TASK ITEM:
Return nothing but the lines from the one containing "Image resolution: width=1456" through the end of the records below, exactly as they stand and without pictures.

[[ SUPPLIED RECORDS, beginning ]]

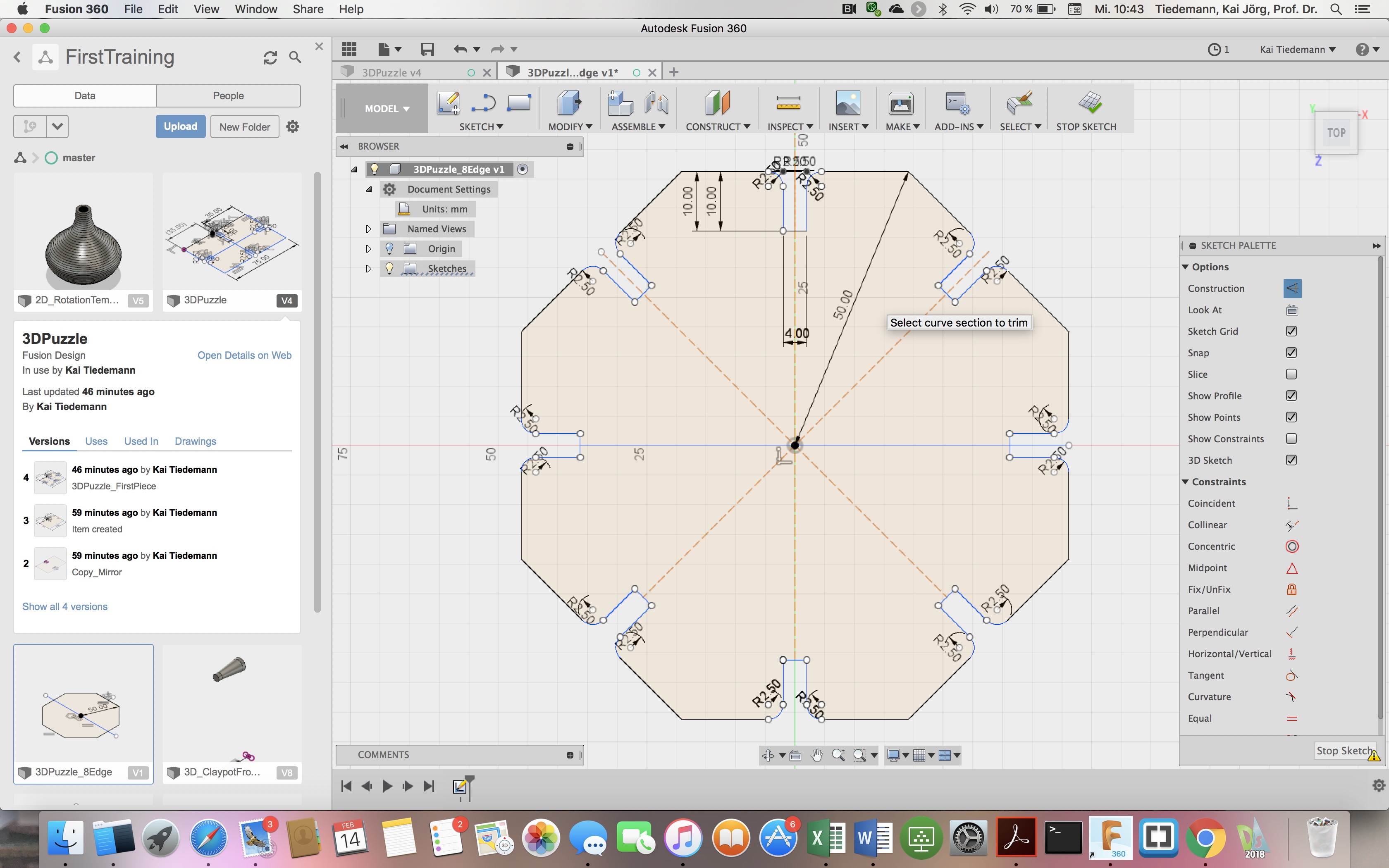The height and width of the screenshot is (868, 1389).
Task: Select the Tangent constraint icon
Action: (x=1291, y=676)
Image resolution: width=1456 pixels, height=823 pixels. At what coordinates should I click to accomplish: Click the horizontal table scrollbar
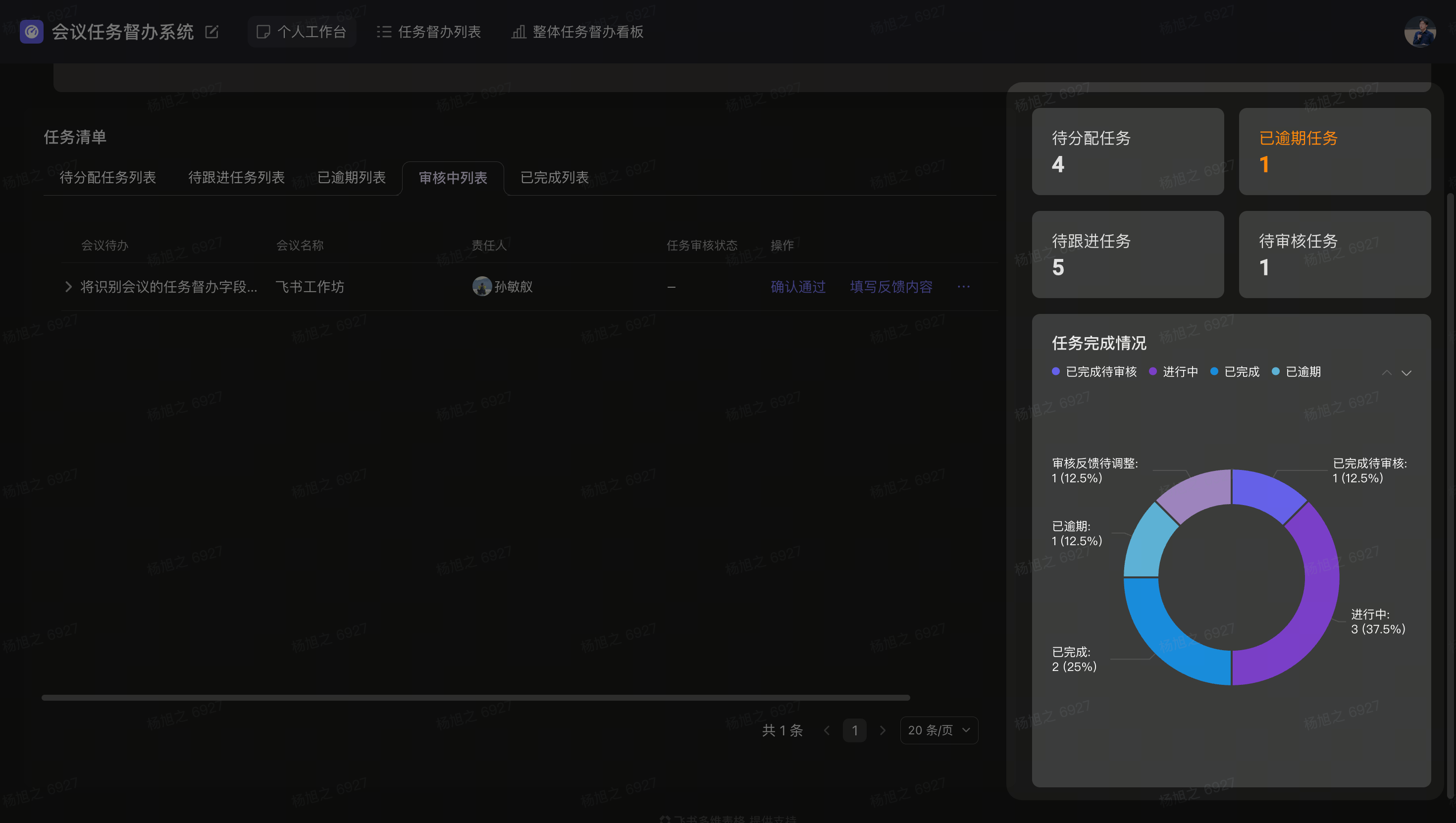tap(475, 698)
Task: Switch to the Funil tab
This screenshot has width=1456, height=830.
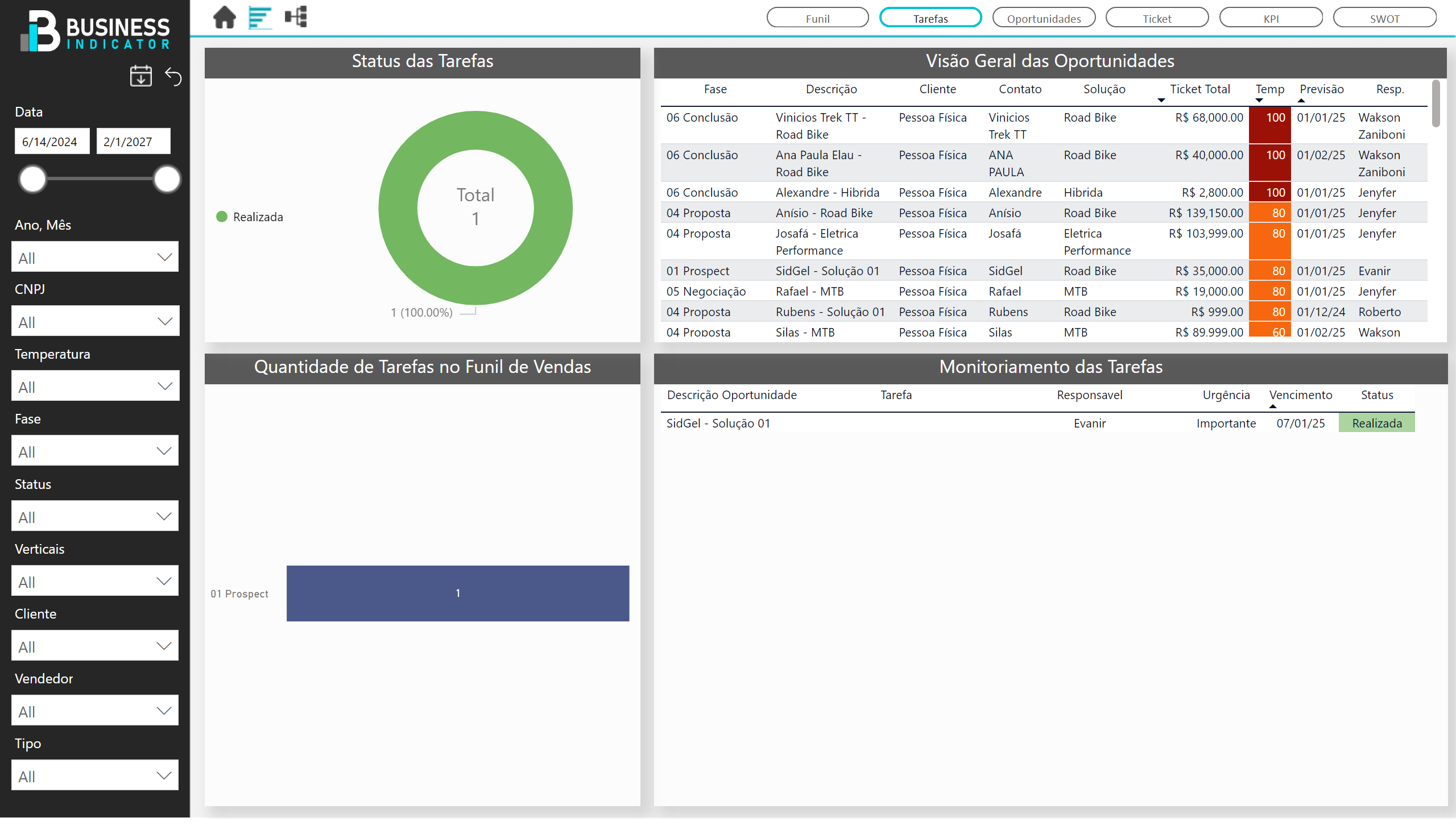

[[ SUPPLIED RECORDS, end ]]

COMPLETED EXERCISE:
Image resolution: width=1456 pixels, height=823 pixels. At what coordinates should I click to accomplish: Click the horizontal table scrollbar
tap(475, 698)
Task: Switch to the Funil tab
This screenshot has width=1456, height=830.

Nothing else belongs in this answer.